ベテランほど素晴らしさがわかるはず

スズキ Vストローム1050XT試乗インプレ【円熟ツイン&電脳の総合力に感動】

スズキのスポーツアドベンチャーツアラー、Vストローム1000が’20モデルで刷新され、車名の数字を1050に。今回試乗したのは装備充実&電脳度の高い上位モデルのXTだ。

新しいVストローム1050XTに乗りながら、ふと20年以上も前に発売されたバイクに思いを馳せていた。スズキ初のリッターVツインスポーツであるTL1000Sと、SBK向けに開発されたTL1000Rは、それはもう過度にパワフルで主張の強いモデルだった。この2台に搭載されていた水冷90度Vツインを、’02年に登場した初代Vストローム1000が採用したわけだが、’14年に排気量が996→1036㏄となり、さらに今回は電子制御スロットルなどを新採用。同じエンジンが20年以上も熟成されると、こんなにも扱いやすく、味わい深くなるなんて……。 

【’20 SUZUKI V-STROM 1050/XT】主要諸元([ ] 内は1050) ■全長2265 全幅940[870] 全高1465[1515] 軸距1555 シート高850[855] 車重247[236]kg ■水冷4ストV型2気筒DOHC4バルブ 1036cc 106ps(78kW)/8500rpm 10.1kg-m(99Nm)/6000rpm 変速機6段リターン 燃料タンク容量20L ■ブレーキF=Wディスク R=ディスク ■タイヤF=110/80R19 R=150/70R17

クチバシデザインの元祖であるDR750S。先代もこれをモチーフとしていたが、新型は当時のデザイナーを起用し、さらに雰囲気を近付けてきた。なお、アルミツインスパーフレームをはじめとする基本骨格は先代から変更はない。

車名は1000から1050に変更されたが、排気量は1036ccのまま。ユーロ5対応に伴いカムや触媒を変更し、最新の電子制御スロットルを導入した。3段階の走行モードやスズキ初のクルーズコントロールなども大きなトピックだが、何より驚いたのはエンジンフィールだ。スロットル微開域での優しい反応や、3000〜4000rpm付近で振動がフワッと収斂するフィーリング、さらに高回転域まで回したときの高揚感。
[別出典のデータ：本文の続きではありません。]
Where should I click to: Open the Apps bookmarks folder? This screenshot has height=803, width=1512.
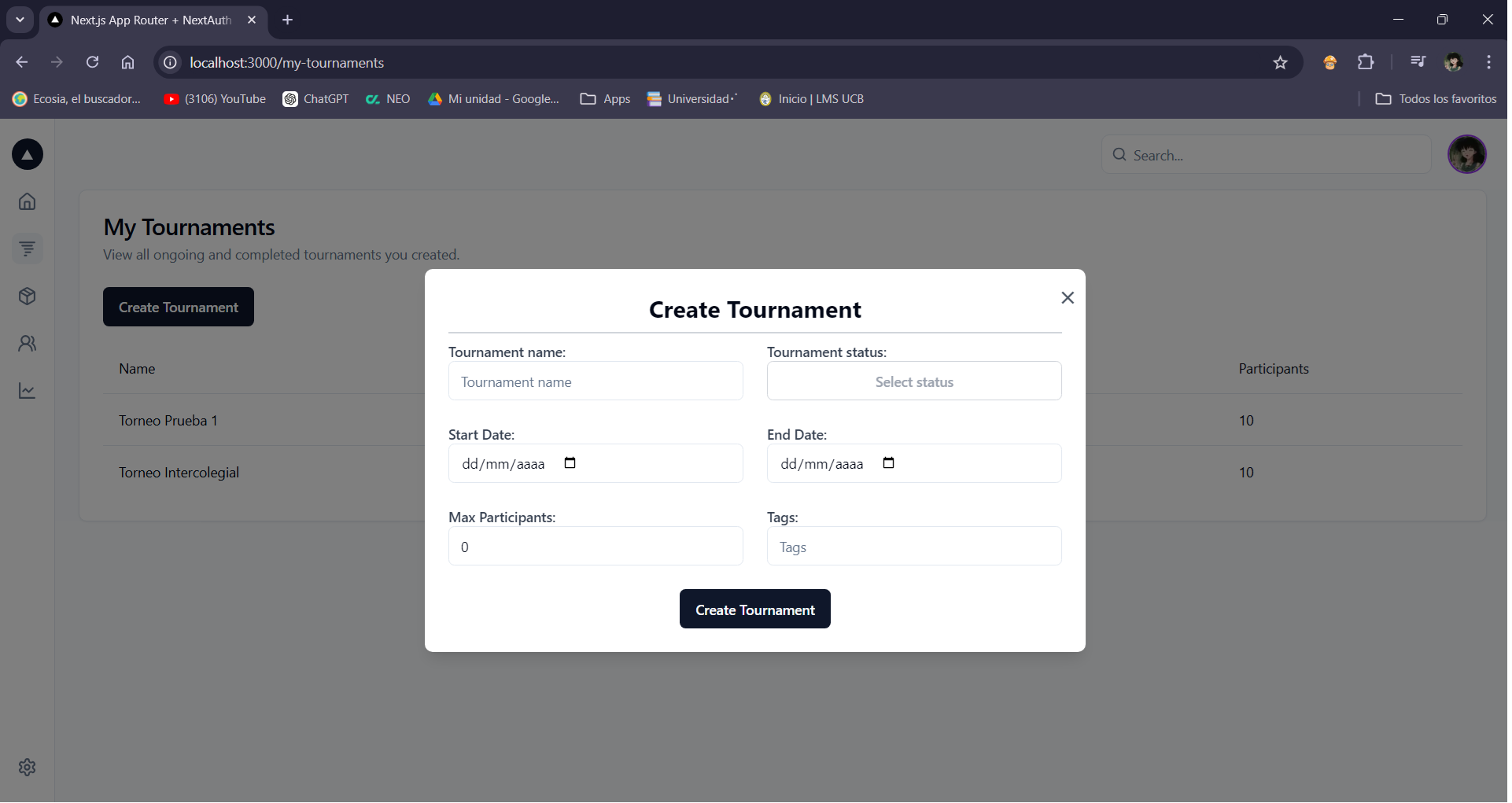[605, 99]
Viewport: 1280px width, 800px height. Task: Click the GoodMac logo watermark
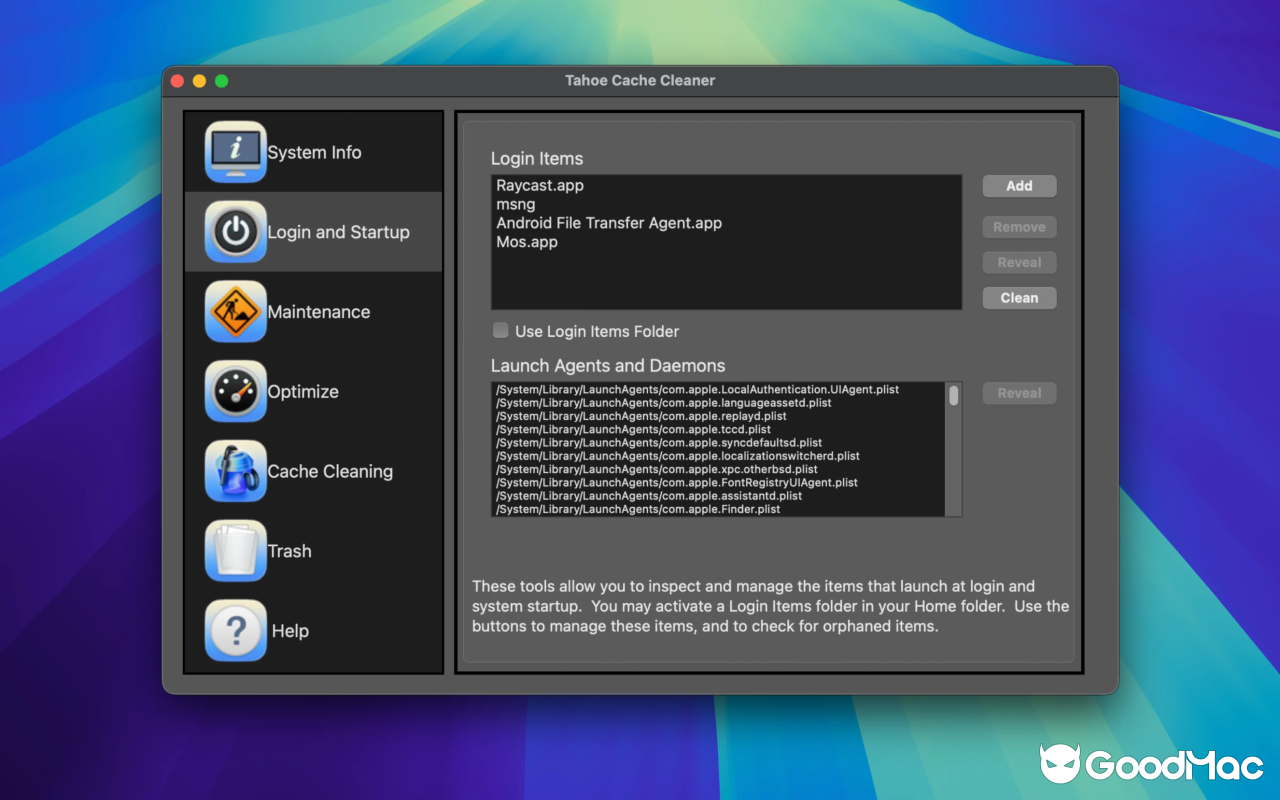pos(1150,764)
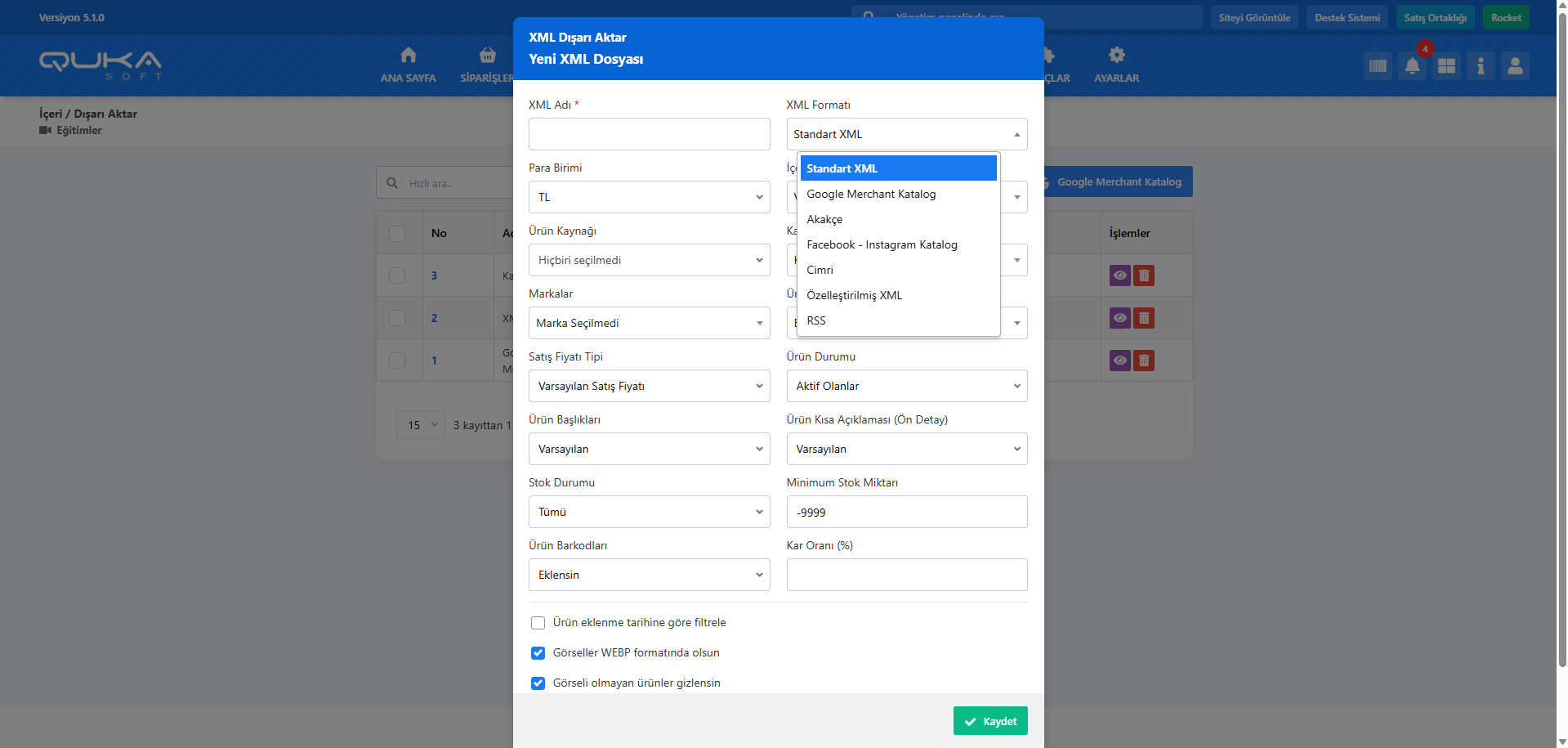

全てが味わい深く、それをより賢く進化したトラクションコントロールがさりげなくサポートしている。これなら飽きることなく安全に長旅を楽しめるだろう。 

’97年登場のTL1000Sに端を発する、セミカムギヤトレイン採用の1036㏄水冷90度V型2気筒。電子制御スロットルや水冷式オイルクーラーなどを新採用し、さらに上位モデルのXTはスズキ初のクルーズコントロールも導入する。

乗り心地もいい。KYB製のφ43mm倒立式フォークと、同じくKYB製のリンク式モノショックは、先代よりもソフト方向にリセッティングされている。ギャップ通過時の突き上げがほぼ皆無なほど衝撃を柔らかく吸収しながら、強いブレーキングでも過度に前のめりにならない。これはXTが採用する6軸IMUとABSユニットによるモーショントラックブレーキシステムが、うまくリヤにも制動力を配分しているからだろう。さらに、下り坂や積載状態に応じて前後の制動力を補正する機能も備わっており、その介入度はライダーが気付かないほどに自然だ。 

高さを11段階に調整できるスクリーンやナックルカバーによる防風効果は、アドベンチャーモデルの中において平均点以上。スタイリングだけでなく性能でも語れる秀作だ。